Oxygen saturation describes the maximum concentration of molecular oxygen (O₂) that can dissolve in water under defined conditions (temperature, pressure, salt content). It is expressed as a saturation concentration in milligrams per liter (mg/L) or as a percentage saturation (% saturation). The term is often used to assess the efficiency of oxygen transfer in water and wastewater treatment processes and is an important indicator of water quality.

Significance of oxygen saturation

1. Biological processes:

   • In water and wastewater treatment, oxygen is essential for the aerobic aerobic biological processesespecially in the activated sludge process.
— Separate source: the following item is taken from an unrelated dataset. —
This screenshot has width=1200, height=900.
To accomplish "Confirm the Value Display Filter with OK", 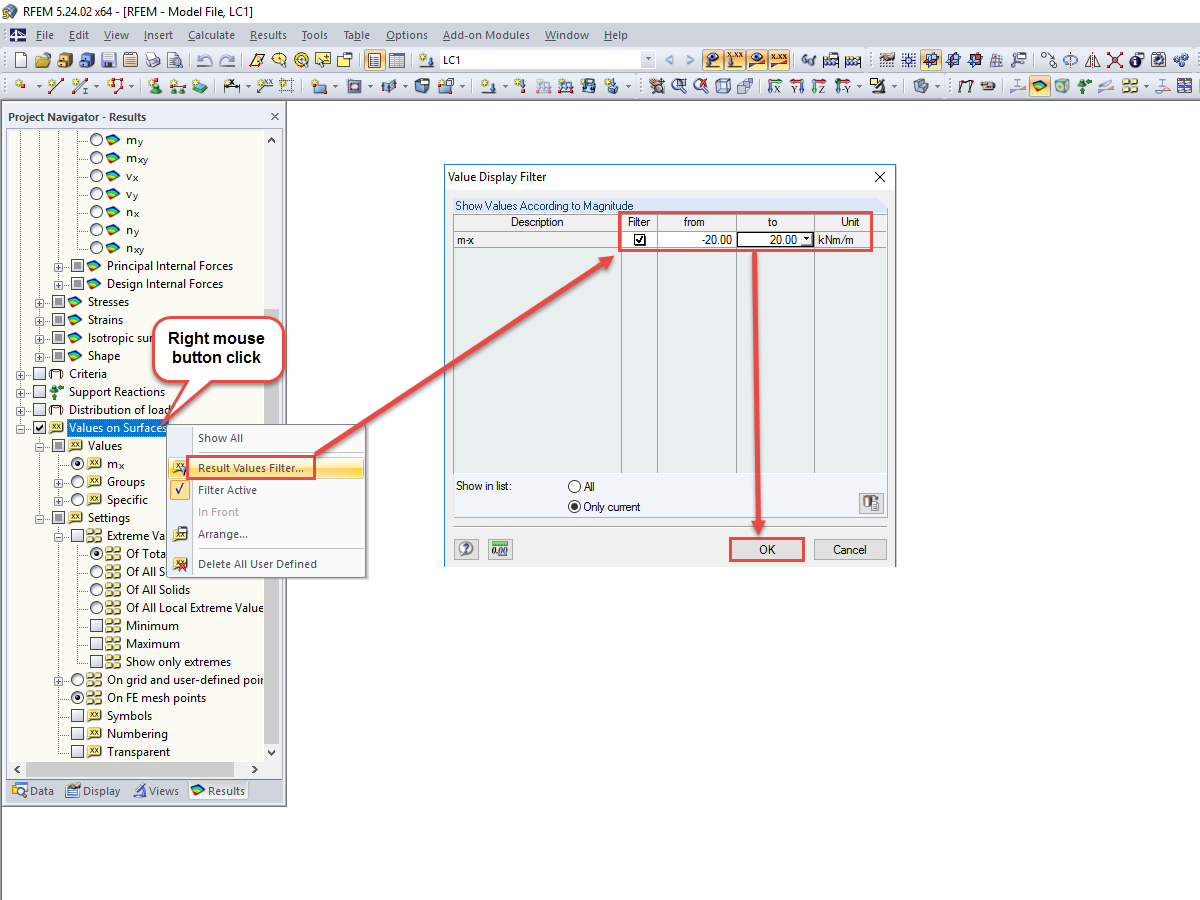I will pyautogui.click(x=766, y=549).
Microorganisms use oxygen to oxidize and break down organic substances.

2. Ecological relevance:

   • Oxygen saturation directly affects the living conditions of aquatic organisms such as fish and invertebrates. Low oxygen saturation can lead to oxygen deficiency (hypoxia), while oversaturation can be harmful to organisms.
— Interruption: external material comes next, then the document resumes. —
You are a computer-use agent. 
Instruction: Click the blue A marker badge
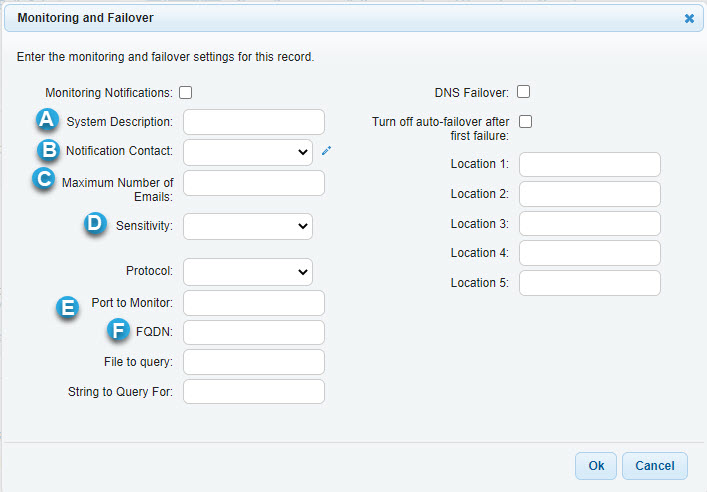[x=47, y=120]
3. Efficiency assessment of ventilation systems:

   • Oxygen saturation is a key parameter for assessing the performance of aeration systems in wastewater treatment plants or industrial water treatment processes.
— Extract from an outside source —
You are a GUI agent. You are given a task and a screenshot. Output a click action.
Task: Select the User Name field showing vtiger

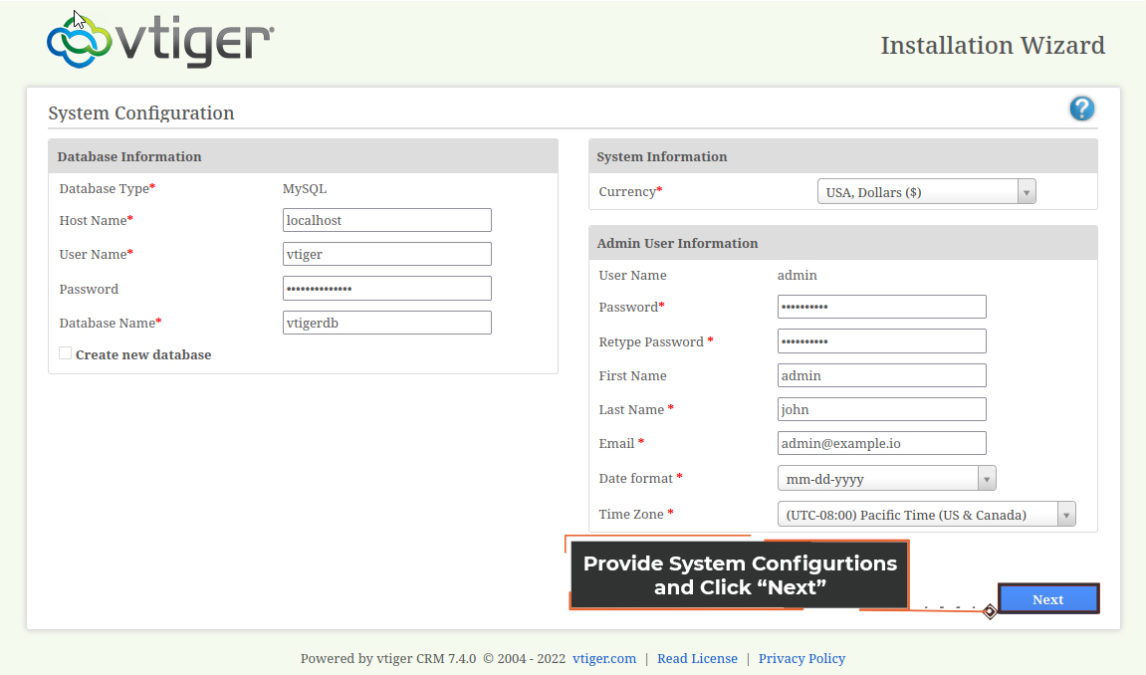point(387,254)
4. Corrosion behavior in water circuits:

   • Oxygen content and saturation influence the corrosion potential in cooling water systems, pipelines and boiler systems.

Technical background to oxygen saturation

1. solubility of oxygen

The amount of oxygen that can be dissolved in water depends on the following physico-chemical factors:

• Temperature:

  • Oxygen solubility decreases with increasing temperature. Cold water can absorb more oxygen than warm water.
  • Example: At 10 °C the saturation concentration is about 11.3 mg/L, at 30 °C only about 7.5 mg/L (at normal pressure and pure water).

• Print:

  • A higher ambient pressure increases oxygen solubility. This explains the use of pressurized aeration systems in certain processes.
  • Example: In pressurized water reactors, oxygen transfer is optimized by increasing the pressure.

• Salt content:

  • As the salt content (salinity) increases, the oxygen solubility decreases. Seawater has a lower oxygen saturation than fresh water.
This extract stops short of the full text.